Es wäre oft angebracht gewesen, die Amerikaner von den G7 (oder G8) wie heute Russland zu suspendieren. Im Jahr 2002 etwa, vor dem Gipfel im kanadischen Kananaskis. Monate zuvor hatte die US-Armee durch eine Intervention in Afghanistan die dortige Bevölkerung für die Attentate vom 11. September 2001 büßen lassen und mit ihrem Angriff gegen Völkerrecht verstoßen. Im Juni 2003, vor dem Treffen im französischen Évian-les-Bains, wurde erst ein Luft-, dann ein Landkrieg gegen den Irak geführt. Wie am Hindukusch war das ebenfalls ein kriegerischer Akt, bei dem UN-Mitglieder ohne UN-Mandat handelten. Außer den Vereinigten Staaten hatte daran auch Großbritannien als G7-Inventar seinen Anteil.

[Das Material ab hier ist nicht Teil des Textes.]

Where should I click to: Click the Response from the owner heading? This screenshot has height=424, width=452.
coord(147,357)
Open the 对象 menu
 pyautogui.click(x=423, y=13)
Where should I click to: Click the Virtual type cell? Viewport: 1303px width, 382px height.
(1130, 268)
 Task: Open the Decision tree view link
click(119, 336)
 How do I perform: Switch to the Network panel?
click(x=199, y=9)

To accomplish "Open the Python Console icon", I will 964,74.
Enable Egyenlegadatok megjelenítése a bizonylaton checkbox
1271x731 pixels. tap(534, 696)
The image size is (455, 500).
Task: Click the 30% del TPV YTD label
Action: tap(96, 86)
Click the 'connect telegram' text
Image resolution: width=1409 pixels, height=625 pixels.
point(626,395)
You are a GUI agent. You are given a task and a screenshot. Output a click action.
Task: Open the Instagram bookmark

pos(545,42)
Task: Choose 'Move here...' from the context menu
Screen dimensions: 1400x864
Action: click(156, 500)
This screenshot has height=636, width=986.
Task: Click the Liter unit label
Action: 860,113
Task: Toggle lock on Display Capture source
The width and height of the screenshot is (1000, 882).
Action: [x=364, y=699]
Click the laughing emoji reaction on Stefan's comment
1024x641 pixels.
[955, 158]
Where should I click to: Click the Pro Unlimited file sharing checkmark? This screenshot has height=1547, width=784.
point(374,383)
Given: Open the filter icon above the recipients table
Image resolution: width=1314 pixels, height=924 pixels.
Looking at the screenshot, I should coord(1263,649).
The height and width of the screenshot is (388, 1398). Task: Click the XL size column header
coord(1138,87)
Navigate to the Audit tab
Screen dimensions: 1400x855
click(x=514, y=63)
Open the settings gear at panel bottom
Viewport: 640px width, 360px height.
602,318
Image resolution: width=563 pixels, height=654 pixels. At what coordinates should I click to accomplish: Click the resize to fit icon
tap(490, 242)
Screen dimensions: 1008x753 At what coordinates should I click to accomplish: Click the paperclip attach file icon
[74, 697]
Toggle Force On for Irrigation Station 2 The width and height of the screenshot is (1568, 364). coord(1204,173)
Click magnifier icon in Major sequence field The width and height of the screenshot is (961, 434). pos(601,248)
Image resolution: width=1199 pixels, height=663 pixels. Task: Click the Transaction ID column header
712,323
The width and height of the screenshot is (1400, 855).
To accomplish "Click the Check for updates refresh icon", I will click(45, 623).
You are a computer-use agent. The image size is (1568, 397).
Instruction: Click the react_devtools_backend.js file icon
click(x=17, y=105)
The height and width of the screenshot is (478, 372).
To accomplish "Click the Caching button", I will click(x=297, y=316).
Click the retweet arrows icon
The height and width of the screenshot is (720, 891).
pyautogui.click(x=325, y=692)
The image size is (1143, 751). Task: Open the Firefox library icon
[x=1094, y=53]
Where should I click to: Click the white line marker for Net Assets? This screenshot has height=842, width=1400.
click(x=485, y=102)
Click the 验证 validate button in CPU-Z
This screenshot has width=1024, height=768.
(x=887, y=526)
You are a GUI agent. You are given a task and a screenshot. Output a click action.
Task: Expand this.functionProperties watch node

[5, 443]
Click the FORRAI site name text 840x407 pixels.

Zu diesen Gipfeln haben sich nie Unbefleckte vereint, sondern Mächtige, die es sich leisten konnten, befleckt zu sein. Deutsche Regierungschefs von Helmut Schmidt über Helmut Kohl und Gerhard Schröder bis zu Angela Merkel hat das nie gestört. Zumindest öffentlich nicht. Sie haben sich darüber weder echauffiert noch waren sie deprimiert, wie das die Kanzlerin nach La Malbaie in Kanada gewesen sein will. Freilich stört sich Merkel auch diesmal nicht an der desaströsen US-Politik in Nahost oder Mittelasien. Was sie umtreibt, ist der Affront, den ihr ein US-Präsident durch sein Verhalten zugemutet hat. Dabei besteht Trumps Sakrileg nicht in der Absage an die Abschlusserklärung, sondern an einen Minimalkonsens und an die Illusion vom Fortbestand des Westens als globale Allianz. Aber ist das dem Urheber des Eklats wirklich vorzuwerfen? Trump hat ein Format der diplomatischen Sondierung zwischen kapitalistischen Mächten als das genutzt, was es ist: eine Arena, um Konflikte auszutragen, wie sie unter Ländern dieses Zuschnitts nicht ungewöhnlich sind. Genau genommen hat er die G7 in ihren Normalzustand versetzt. Sie sollten deshalb als Forum des Schlagabtauschs auf keinen Fall verlorengehen.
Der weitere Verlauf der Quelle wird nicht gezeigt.